=== Begin Enclosure ===

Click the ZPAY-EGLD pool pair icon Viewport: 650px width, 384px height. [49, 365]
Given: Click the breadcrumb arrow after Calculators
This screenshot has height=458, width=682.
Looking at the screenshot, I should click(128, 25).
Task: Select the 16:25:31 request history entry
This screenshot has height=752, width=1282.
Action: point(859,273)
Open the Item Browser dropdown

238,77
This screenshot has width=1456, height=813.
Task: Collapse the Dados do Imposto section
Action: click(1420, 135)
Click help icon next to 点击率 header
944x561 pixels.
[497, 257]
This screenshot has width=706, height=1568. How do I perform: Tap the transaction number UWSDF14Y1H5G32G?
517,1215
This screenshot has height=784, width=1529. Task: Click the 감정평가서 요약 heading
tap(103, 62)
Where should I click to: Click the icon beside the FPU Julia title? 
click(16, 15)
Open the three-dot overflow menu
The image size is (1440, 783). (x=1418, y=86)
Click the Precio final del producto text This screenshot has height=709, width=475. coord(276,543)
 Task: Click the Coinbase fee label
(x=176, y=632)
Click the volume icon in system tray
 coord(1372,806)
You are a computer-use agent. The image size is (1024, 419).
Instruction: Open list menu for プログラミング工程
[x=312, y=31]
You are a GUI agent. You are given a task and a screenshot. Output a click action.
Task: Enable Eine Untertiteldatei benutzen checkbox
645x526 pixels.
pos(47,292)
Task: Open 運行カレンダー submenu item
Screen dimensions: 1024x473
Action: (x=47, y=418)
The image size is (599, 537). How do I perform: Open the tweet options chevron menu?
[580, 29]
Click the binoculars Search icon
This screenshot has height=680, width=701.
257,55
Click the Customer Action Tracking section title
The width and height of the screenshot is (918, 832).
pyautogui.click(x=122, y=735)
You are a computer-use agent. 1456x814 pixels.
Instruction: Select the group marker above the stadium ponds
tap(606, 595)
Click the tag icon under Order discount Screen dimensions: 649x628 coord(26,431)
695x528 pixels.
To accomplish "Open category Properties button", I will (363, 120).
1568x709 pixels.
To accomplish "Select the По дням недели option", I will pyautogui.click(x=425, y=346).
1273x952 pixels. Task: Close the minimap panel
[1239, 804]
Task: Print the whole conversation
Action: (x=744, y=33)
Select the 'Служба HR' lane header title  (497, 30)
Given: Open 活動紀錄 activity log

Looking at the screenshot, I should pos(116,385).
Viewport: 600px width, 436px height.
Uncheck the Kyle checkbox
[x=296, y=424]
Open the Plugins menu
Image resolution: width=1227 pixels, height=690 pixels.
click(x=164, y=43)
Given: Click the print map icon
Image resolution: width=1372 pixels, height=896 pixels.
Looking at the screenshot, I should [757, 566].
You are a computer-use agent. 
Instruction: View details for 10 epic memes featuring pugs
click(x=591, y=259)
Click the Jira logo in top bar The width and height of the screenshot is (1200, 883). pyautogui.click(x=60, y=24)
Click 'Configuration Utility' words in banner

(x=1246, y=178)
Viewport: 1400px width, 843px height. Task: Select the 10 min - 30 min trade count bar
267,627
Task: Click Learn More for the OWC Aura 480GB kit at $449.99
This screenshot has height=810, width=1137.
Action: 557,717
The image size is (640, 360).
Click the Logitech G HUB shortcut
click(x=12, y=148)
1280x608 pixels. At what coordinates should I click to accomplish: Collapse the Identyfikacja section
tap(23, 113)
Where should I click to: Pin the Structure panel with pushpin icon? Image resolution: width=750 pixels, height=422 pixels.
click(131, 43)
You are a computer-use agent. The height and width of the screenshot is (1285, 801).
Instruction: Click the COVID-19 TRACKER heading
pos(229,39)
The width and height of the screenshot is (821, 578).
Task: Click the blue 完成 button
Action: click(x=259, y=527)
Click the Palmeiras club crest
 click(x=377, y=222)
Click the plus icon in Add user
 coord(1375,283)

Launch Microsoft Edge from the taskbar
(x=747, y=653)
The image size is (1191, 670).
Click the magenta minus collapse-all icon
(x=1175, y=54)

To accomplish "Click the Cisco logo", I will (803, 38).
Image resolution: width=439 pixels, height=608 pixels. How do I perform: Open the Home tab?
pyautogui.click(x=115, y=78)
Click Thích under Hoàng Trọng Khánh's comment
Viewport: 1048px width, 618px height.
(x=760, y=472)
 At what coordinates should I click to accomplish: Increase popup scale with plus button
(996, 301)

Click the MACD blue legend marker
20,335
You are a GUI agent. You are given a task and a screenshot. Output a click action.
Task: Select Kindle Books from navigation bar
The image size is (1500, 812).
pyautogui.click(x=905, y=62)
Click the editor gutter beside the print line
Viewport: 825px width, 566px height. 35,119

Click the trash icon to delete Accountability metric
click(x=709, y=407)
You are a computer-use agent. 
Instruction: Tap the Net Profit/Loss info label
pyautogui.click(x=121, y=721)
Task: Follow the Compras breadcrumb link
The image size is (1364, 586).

=== End Enclosure ===

_What to work on_
An unaltered transcription of all the data above is needed.

_Answer section_
Click the ZPAY-EGLD pool pair icon Viewport: 650px width, 384px height. [49, 365]
Given: Click the breadcrumb arrow after Calculators
This screenshot has height=458, width=682.
Looking at the screenshot, I should click(128, 25).
Task: Select the 16:25:31 request history entry
This screenshot has height=752, width=1282.
Action: point(859,273)
Open the Item Browser dropdown

238,77
This screenshot has width=1456, height=813.
Task: Collapse the Dados do Imposto section
Action: click(1420, 135)
Click help icon next to 点击率 header
944x561 pixels.
[497, 257]
This screenshot has width=706, height=1568. How do I perform: Tap the transaction number UWSDF14Y1H5G32G?
517,1215
This screenshot has height=784, width=1529. Task: Click the 감정평가서 요약 heading
tap(103, 62)
Where should I click to: Click the icon beside the FPU Julia title? 
click(16, 15)
Open the three-dot overflow menu
The image size is (1440, 783). (x=1418, y=86)
Click the Precio final del producto text This screenshot has height=709, width=475. coord(276,543)
 Task: Click the Coinbase fee label
(x=176, y=632)
Click the volume icon in system tray
 coord(1372,806)
You are a computer-use agent. The image size is (1024, 419).
Instruction: Open list menu for プログラミング工程
[x=312, y=31]
You are a GUI agent. You are given a task and a screenshot. Output a click action.
Task: Enable Eine Untertiteldatei benutzen checkbox
645x526 pixels.
pos(47,292)
Task: Open 運行カレンダー submenu item
Screen dimensions: 1024x473
Action: (x=47, y=418)
The image size is (599, 537). How do I perform: Open the tweet options chevron menu?
[580, 29]
Click the binoculars Search icon
This screenshot has height=680, width=701.
257,55
Click the Customer Action Tracking section title
The width and height of the screenshot is (918, 832).
pyautogui.click(x=122, y=735)
You are a computer-use agent. 1456x814 pixels.
Instruction: Select the group marker above the stadium ponds
tap(606, 595)
Click the tag icon under Order discount Screen dimensions: 649x628 coord(26,431)
695x528 pixels.
To accomplish "Open category Properties button", I will (363, 120).
1568x709 pixels.
To accomplish "Select the По дням недели option", I will pyautogui.click(x=425, y=346).
1273x952 pixels. Task: Close the minimap panel
[1239, 804]
Task: Print the whole conversation
Action: (x=744, y=33)
Select the 'Служба HR' lane header title  (497, 30)
Given: Open 活動紀錄 activity log

Looking at the screenshot, I should pos(116,385).
Viewport: 600px width, 436px height.
Uncheck the Kyle checkbox
[x=296, y=424]
Open the Plugins menu
Image resolution: width=1227 pixels, height=690 pixels.
click(x=164, y=43)
Given: Click the print map icon
Image resolution: width=1372 pixels, height=896 pixels.
Looking at the screenshot, I should [757, 566].
You are a computer-use agent. 
Instruction: View details for 10 epic memes featuring pugs
click(x=591, y=259)
Click the Jira logo in top bar The width and height of the screenshot is (1200, 883). pyautogui.click(x=60, y=24)
Click 'Configuration Utility' words in banner

(x=1246, y=178)
Viewport: 1400px width, 843px height. Task: Select the 10 min - 30 min trade count bar
267,627
Task: Click Learn More for the OWC Aura 480GB kit at $449.99
This screenshot has height=810, width=1137.
Action: 557,717
The image size is (640, 360).
Click the Logitech G HUB shortcut
click(x=12, y=148)
1280x608 pixels. At what coordinates should I click to accomplish: Collapse the Identyfikacja section
tap(23, 113)
Where should I click to: Pin the Structure panel with pushpin icon? Image resolution: width=750 pixels, height=422 pixels.
click(131, 43)
You are a computer-use agent. The height and width of the screenshot is (1285, 801).
Instruction: Click the COVID-19 TRACKER heading
pos(229,39)
The width and height of the screenshot is (821, 578).
Task: Click the blue 完成 button
Action: click(x=259, y=527)
Click the Palmeiras club crest
 click(x=377, y=222)
Click the plus icon in Add user
 coord(1375,283)

Launch Microsoft Edge from the taskbar
(x=747, y=653)
The image size is (1191, 670).
Click the magenta minus collapse-all icon
(x=1175, y=54)

To accomplish "Click the Cisco logo", I will (803, 38).
Image resolution: width=439 pixels, height=608 pixels. How do I perform: Open the Home tab?
pyautogui.click(x=115, y=78)
Click Thích under Hoàng Trọng Khánh's comment
Viewport: 1048px width, 618px height.
(x=760, y=472)
 At what coordinates should I click to accomplish: Increase popup scale with plus button
(996, 301)

Click the MACD blue legend marker
20,335
You are a GUI agent. You are given a task and a screenshot. Output a click action.
Task: Select Kindle Books from navigation bar
The image size is (1500, 812).
pyautogui.click(x=905, y=62)
Click the editor gutter beside the print line
Viewport: 825px width, 566px height. 35,119

Click the trash icon to delete Accountability metric
click(x=709, y=407)
You are a computer-use agent. 
Instruction: Tap the Net Profit/Loss info label
pyautogui.click(x=121, y=721)
Task: Follow the Compras breadcrumb link
The image size is (1364, 586).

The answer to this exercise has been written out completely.